La mise en place du programme de dépistage systématique devra être accompagnée des mesures suivantes :

  • Information des patientes : des supports d’information devront être diffusés auprès des femmes enceintes, pouvant être élaborés par la HAS, afin de garantir leur consentement libre et éclairé. Ces documents rappelleront notamment les mesures d’hygiène préventive destinées à limiter le risque d’infection, en particulier chez les femmes séronégatives.
  • Formation des professionnels : des actions de formation devront accompagner le déploiement du dispositif afin d’assurer une mise en œuvre homogène et conforme aux recommandations.
  • Évaluation des outils diagnostiques : une actualisation de l’évaluation de la performance des tests de dépistage devra être réalisée par la HAS.
  • Précautions particulières accompagnant le traitement par valaciclovir : chez la femme enceinte sous traitement par valaciclovir, la prévention des effets secondaires rénaux sera réalisée par le maintien d’une hydratation suffisante et l’administration du traitement en plusieurs doses réparties sur le nycthémère. De plus, l’administration concomitante de médicaments potentiellement néphrotoxiques devra être évitée. Bien que le valaciclovir n’ait pas montré de risques particuliers sur le développement du bébé dans les études disponibles, une surveillance obstétricale adaptée est recommandée à titre de sécurité.

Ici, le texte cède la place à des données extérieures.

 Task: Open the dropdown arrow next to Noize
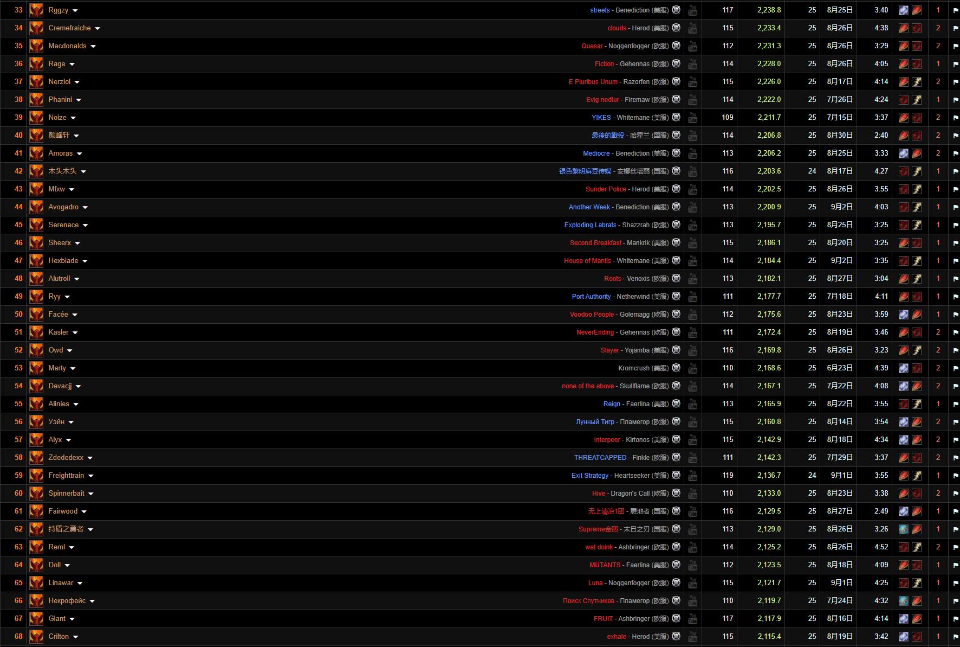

La HAS préconise par ailleurs la réalisation d’études pour lever les incertitudes énoncées ci-avant et notamment concernant :

  • Les données épidémiologiques nationales (séroprévalence maternelle, fréquence et gravité des complications néonatales et chez l’enfant) ;
  • La sécurité du valaciclovir sur le long terme et à plus large échelle ;
  • L’effet du valaciclovir sur les infections du fœtus/nouveau-né (fréquence et gravité des complications néonatales et chez l’enfant) ;
  • La performance globale de la séquence des tests (IgG, IgM, avidité IgG) incluant le test de confirmation diagnostique ;
  • La fréquence, en vie réelle, des situations nécessitant une reprise de la sérologie chez les femmes enceintes, notamment l’avidité des IgG, à travers des études observationnelles prospectives ;
  • La surveillance du développement des complications chez le nouveau-né à moyen et long terme, pour lesquels les mères auraient été traitées pendant leur grossesse par valaciclovir, à travers des études prospectives en conditions réelles.

La HAS préconise également de ne recourir qu’à des tests d’avidité des IgG ayant des seuils minimums de performance, en termes de sensibilité et de spécificité, respectivement de 95 % et 95 % (obtenues en conditions réelles d’utilisation), dans le cadre de la séquence actuellement utilisée (IgM, IgG, avidité IgG).

Concernant les modalités organisationnelles et le consentement éclairé des femmes enceintes : la mise en place d’un dépistage systématique du CMV nécessitera une réorganisation des pratiques, incluant la formation des professionnels de santé et des protocoles harmonisés pour le suivi des femmes enceintes à risque. Il impliquera par ailleurs de développer une information adaptée aux femmes enceintes en termes de bénéfices, de risques et d’incertitudes persistantes concernant le dépistage.